A sessão começava às 8:30 da noite, eram 7:30, eu visto uma roupa casual, calça jeans, camisa tipo polo. Quando aviso que estou pronto, minha tia me surpreende, usando uma saia jeans, que chegava nas coxas antes do joelho, uma blusa preta, sem manga. Umas sapatilhas pretas. Eu olho pra ela e fico sem fôlego. Ela me diz:

Kari: Fecha essa boca, tá babando. Kkkk.

A gente vai no carro, o trajeto foi um martírio, eu tinha que olhar a estrada, ou as pernas dela. Entramos no cinema, compramos a pipoca, refrigerantes, doces. Sentamos nos nossos lugares, o filme começa. Em algum ponto crucial do filme, ela se assusta, gruda em mim. Eu abraço ela, coloco minha mão perto do ombro dela, mas por causa dos sustos que ela dava, minha mão foi descendo até o peito dela. Quando percebi onde minha mão estava, fiquei nervoso, mas não a tirei. A cada susto, ela se agarrava a mim, minha mão inevitavelmente já estava de vez no peito dela, por inércia, eu apalpei. Ela percebe, mas em vez de tirar, coloca a mão dela por cima da minha e me sussurra no ouvido: "Você é muito safado."

Ela se acomoda no assento, eu penso que até aí foi minha mão, mas ela mesma a ajusta e a coloca de volta no lugar, mas a mão dela vai para a minha coxa, subindo devagar... Eu fico mais nervoso ainda, minha ereção está crescendo junto com a trama do filme. Não soube o que fazer numa situação dessas. 
 
 Em um momento, ela chega onde está minha ereção, nota, apalpa, e me diz:
Kari: Relaxa, Dani. Me abraça como até agora.
Ficamos assim, pelo resto da sessão. Às vezes ela me acariciava, outras vezes, apertava. Pra ela era uma brincadeira, pra mim, um prazer.
Saímos da sessão por volta das 22h, a ideia era ir direto pra casa, mas ela me diz: "vamos dar uma volta". Aceitei, dirigi por um bom tempo, fomos pra um parque conhecido aqui por ser pra casais. Sentamos num banco, conversamos sobre o filme, compramos uns churros, ríamos, até que chega uma mensagem da minha mãe perguntando pela gente.
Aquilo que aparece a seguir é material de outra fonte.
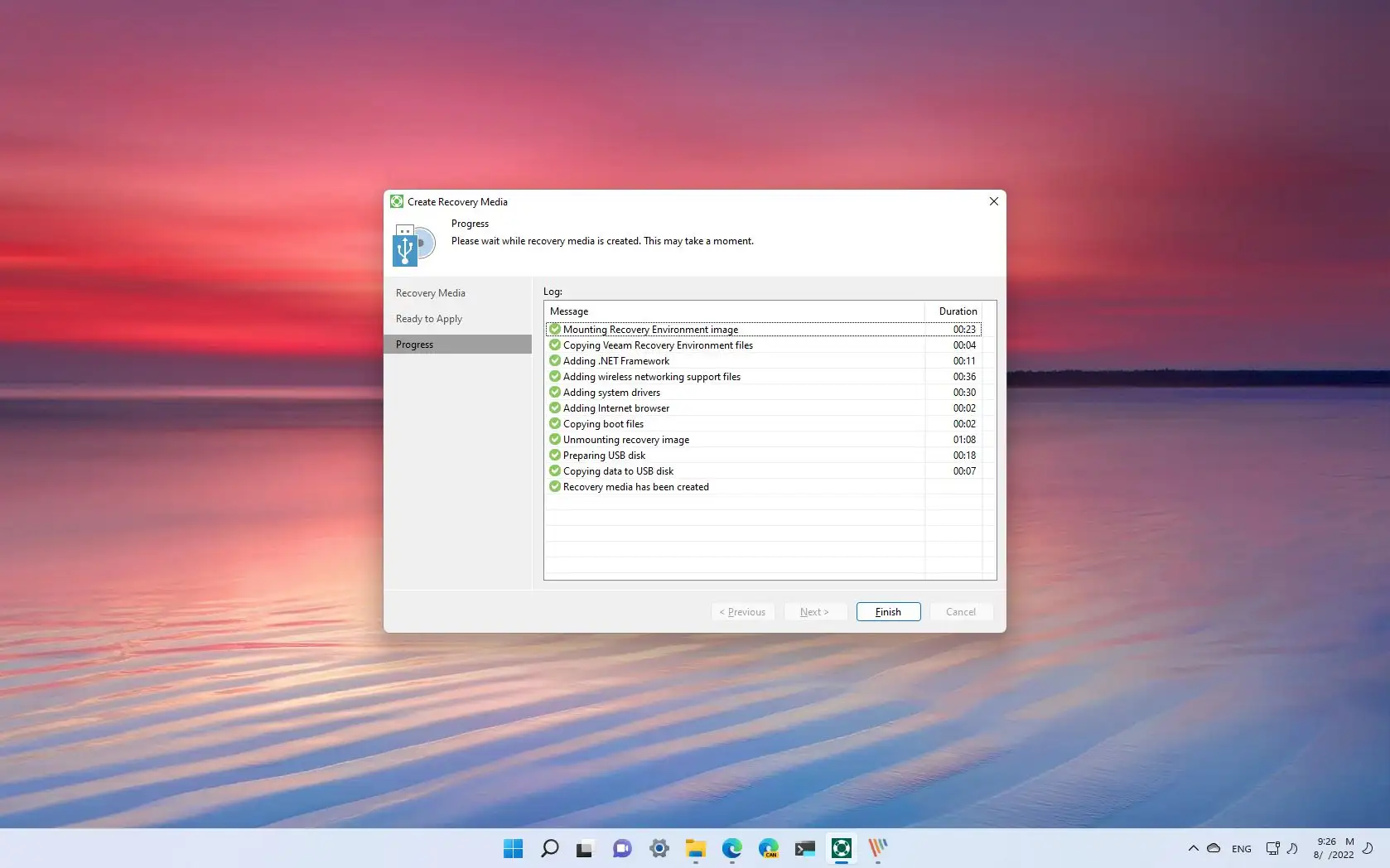The image size is (1390, 868).
Task: Open Windows Terminal from the taskbar
Action: [x=804, y=848]
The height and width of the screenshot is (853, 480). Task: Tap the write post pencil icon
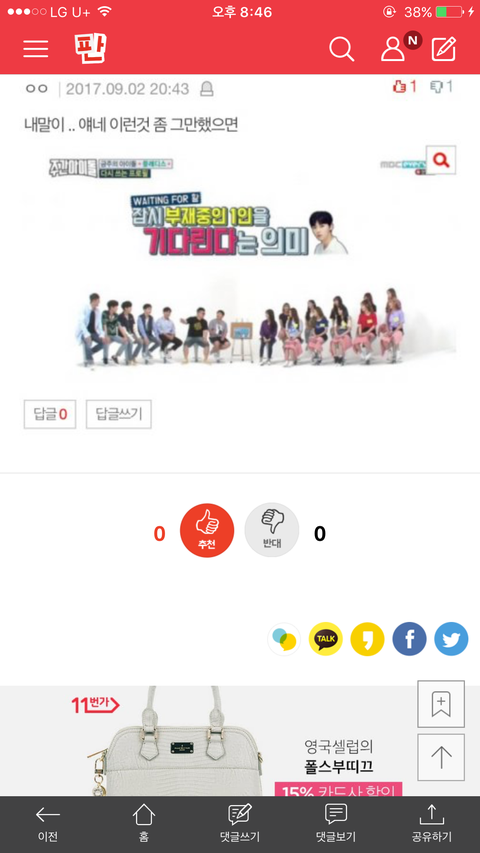pyautogui.click(x=444, y=49)
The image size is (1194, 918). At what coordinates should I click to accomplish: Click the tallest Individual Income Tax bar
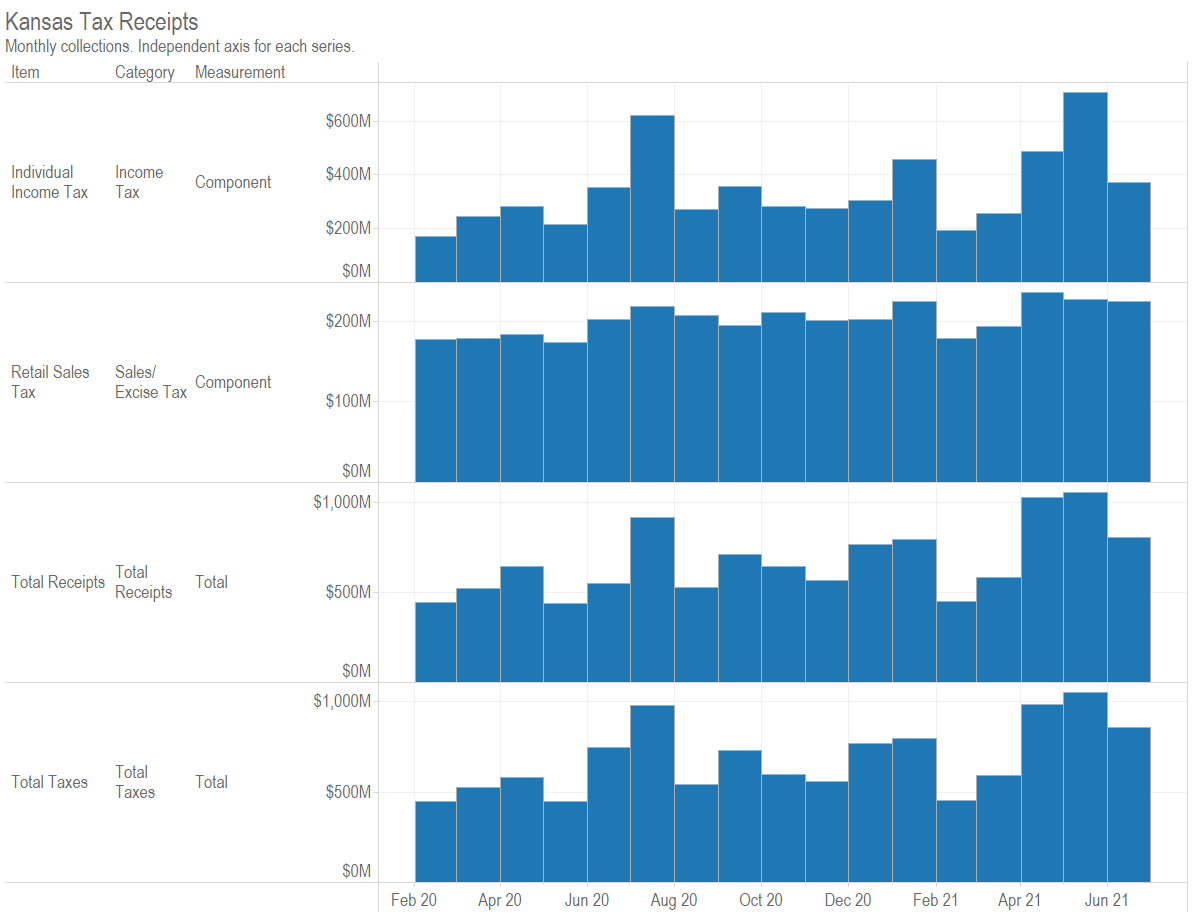[1085, 190]
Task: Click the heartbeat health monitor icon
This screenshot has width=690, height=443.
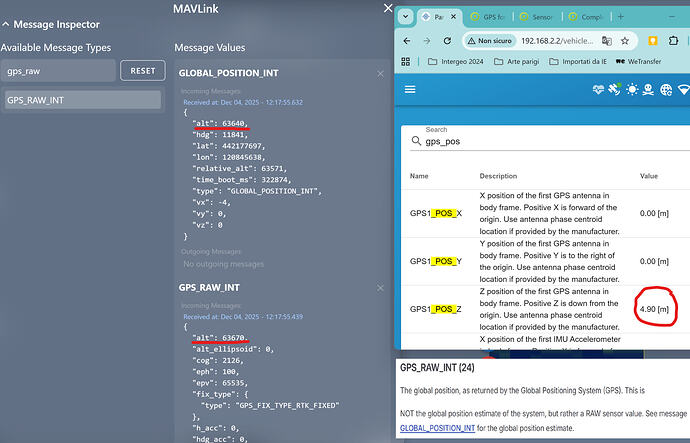Action: [x=600, y=89]
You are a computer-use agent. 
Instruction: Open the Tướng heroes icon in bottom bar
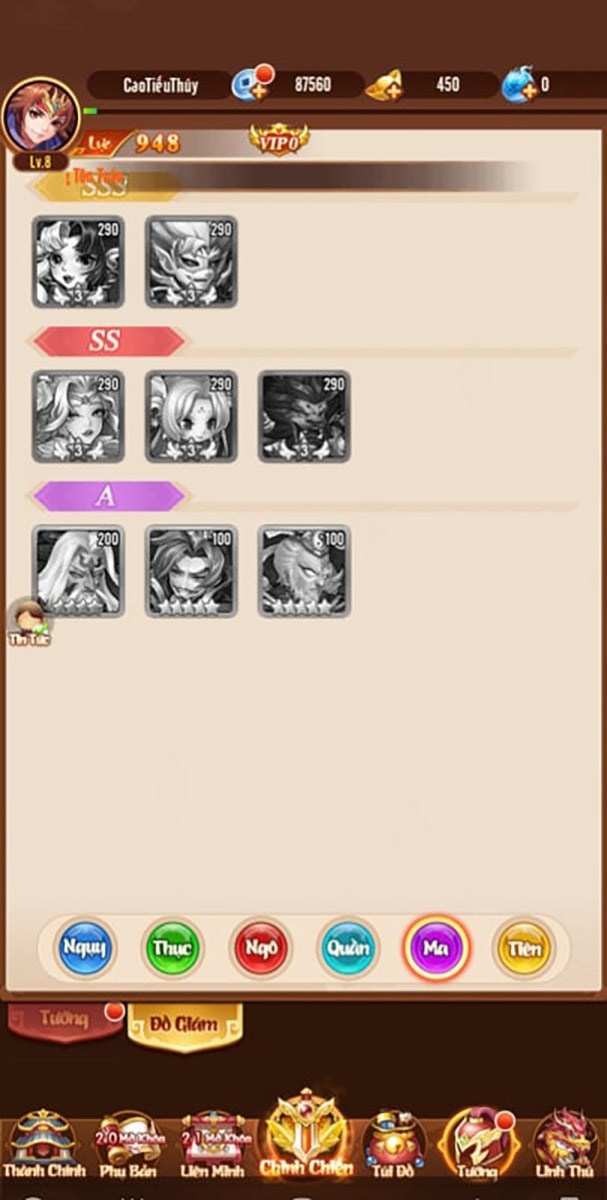coord(476,1142)
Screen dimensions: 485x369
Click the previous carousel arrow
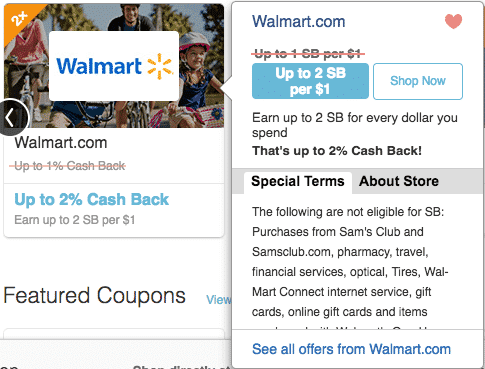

Digo que estávamos dando voltas, mas que já íamos pra casa.
Eram 10:40 naquele momento, chegamos em casa às 11:00, enquanto eu estacionava o carro na garagem, antes de descer, ela me diz:
Kari: Valeu pelo encontro, você é um doce.
Ela se aproxima, me dá um beijo nos lábios, eu continuo beijando ela, pelo calor do momento, ela monta em cima de mim, pra continuar nos beijando, começa a devorar minha boca, eu seguro ela pela cintura, ela começa a se esfregar na minha ereção, a gente segue se beijando, por uns instantes ela só fala Dani, Dani, e eu não solto nada além de gemidos, ela se move que nem uma amazona, ficamos uns dois minutos, até que os dois gozamos juntos. Foi algo incrível, indescritível, ela desce de cima de mim, arruma o cabelo, se levanta. Me olha com muita vergonha, e me diz:
Kari: Ai, a gente não devia ter feito isso. Foi um erro. Boa noite.
Eu fico no carro, todo zumbi, olho minha calça, com mancha de gozada. Não consigo acreditar que quase transei com minha tia.
Saio do veículo, ajusto minha roupa pra não aparecer a mancha. Chego no meu quarto. Tiro tudo, troco de roupa pra dormir.
Nesse momento meu telefone toca, uma mensagem.
“Dorme bem, menino safado” seguida de uma foto dela de pijama.